Dans le champ du travail social, outre des évolutions récentes des
systèmes d'activités (dûes notamment à l'apparition de nouvelles mesure, à
l'évolution des publics, à une certaine « rationnalisation » du travail
social), on constate des évolutions importantes des contours et contenus de
certaines professions et l'apparition de nouvelles activités (médiateurs
sociaux,..) qui posent la question de la "(re)professionnalisation"
conjointe des individus et des activités (dans l'espace des professions).
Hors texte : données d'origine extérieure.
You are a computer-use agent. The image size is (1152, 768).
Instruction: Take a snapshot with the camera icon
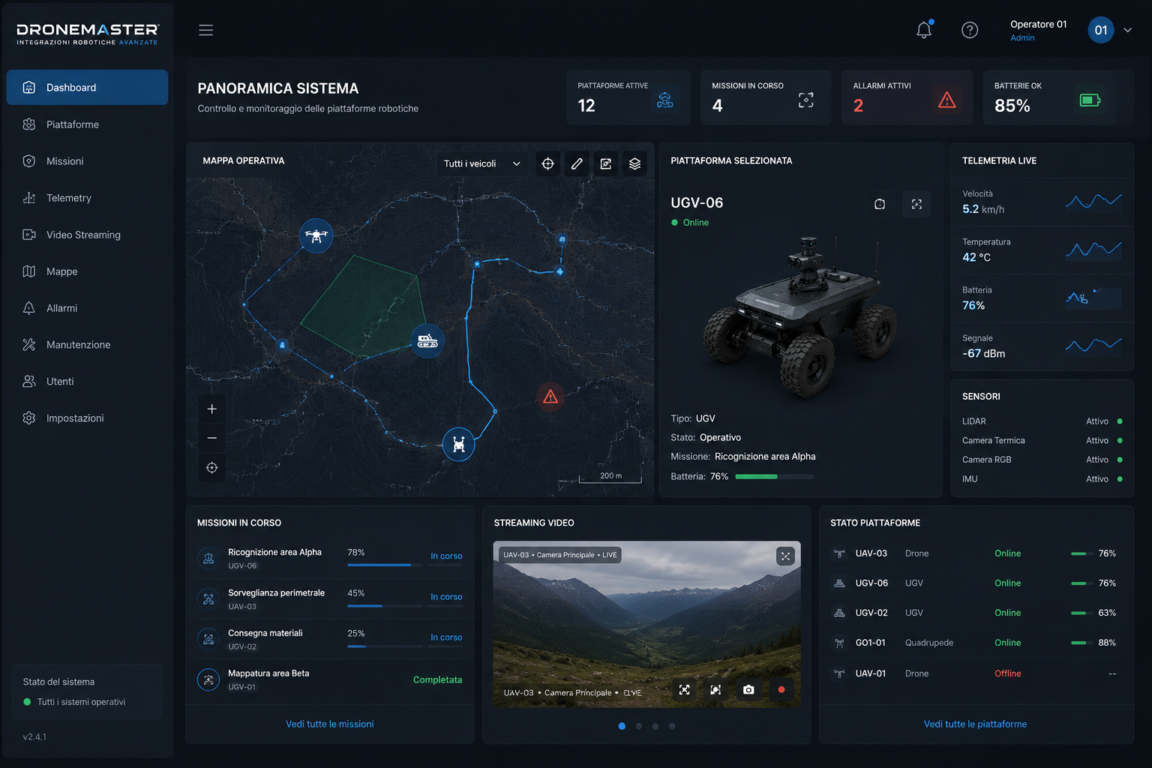coord(748,689)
Ainsi, et pour répondre à ces enjeux, de nouvelles formes de formation
apparaissent dont le point commun réside dans l'articulation plus étroite
des contenus de formation avec les situations de travail (voire leur
intégration à l'image des formations intégrées au travail). Celles-ci font
explicitement appel, dans bon nombre de cas, à une activité de
formalisation des pratiques professionnelles par les salariés pour assurer
cette articulation.
Dans ce contexte, l'analyse de pratiques est utilisé comme un outil de
professionnalisation à la fois des personnes (développement de compétences
liées à la prise de recul par rapport à l'action, production de
connaissances sur l'action), des activités (repérer et classifier les
nouvelles pratiques pour redéfinir les contours d'une profession), et des
organisations (construire le système d'expertise de l'entreprise et la base
de connaissances partagées: le "knowledge management"). Dans l'industrie, les premières démarches d'analyse de pratiques, qui
ne portaient d'ailleurs pas ce nom, ont été observées dans les cercles de
qualité. Il était demandé aux salariés de décrire leurs façons de faire
lorsque un problème de non qualité était détecté. On proposait aux salariés
des outils très précis de description et d'analyse puis de résolution de
problème. Très vite ces démarches ont fait des émules, sous d'autres
appellations mais l'objectif était essentiellement d'augmenter la qualité
ou l'efficacité du travail. Dans le secteur social, la supervision qui peut
relever d'une démarche d'analyse de pratiques ne poursuit pas avant tout un
objectif d'efficacité au travail mais un objectif de régulation
psychologique pour l'essentiel. Cette pratique fortement influencée par la
dynamique de groupe apparue dans les années 1970, permet aux travailleurs
sociaux de résoudre des problèmes de travail en équipe, de surmonter des
vécus professionnels difficiles. Les références psychologiques et
psychanalytiques sont omniprésentes. Les techniques utilisées peuvent être
diverses : entretien de groupe, témoignages individuels au sujet de
situations professionnelles mal vécues,..... En fait, on peut dire que le
choix des référents théoriques/disciplinaires, des outils dépend largement
des objectifs fixés aux dispositifs qui sont mis en ?uvre et aux cultures
professionnels des secteurs concernés. analyse de pratiques ou analyse du travail : clarification des mots La différence entre les deux expressions « analyse de pratiques » et
« analyse du travail » n'est pas toujours clairement établie. Pourtant,
l'un des premiers points de différence réside dans le fait que ces deux
démarches s'inscrivent dans des champs disciplinaires distincts,
correspondent à des enjeux souvent différents, et placent l'auteur des
pratiques analysées dans des postures opposées. L'analyse de pratiques
relève davantage du champ de la formation d'adultes alors que l'analyse du
travail relève de celui de l'ergonomie ou de la psychologie du travail.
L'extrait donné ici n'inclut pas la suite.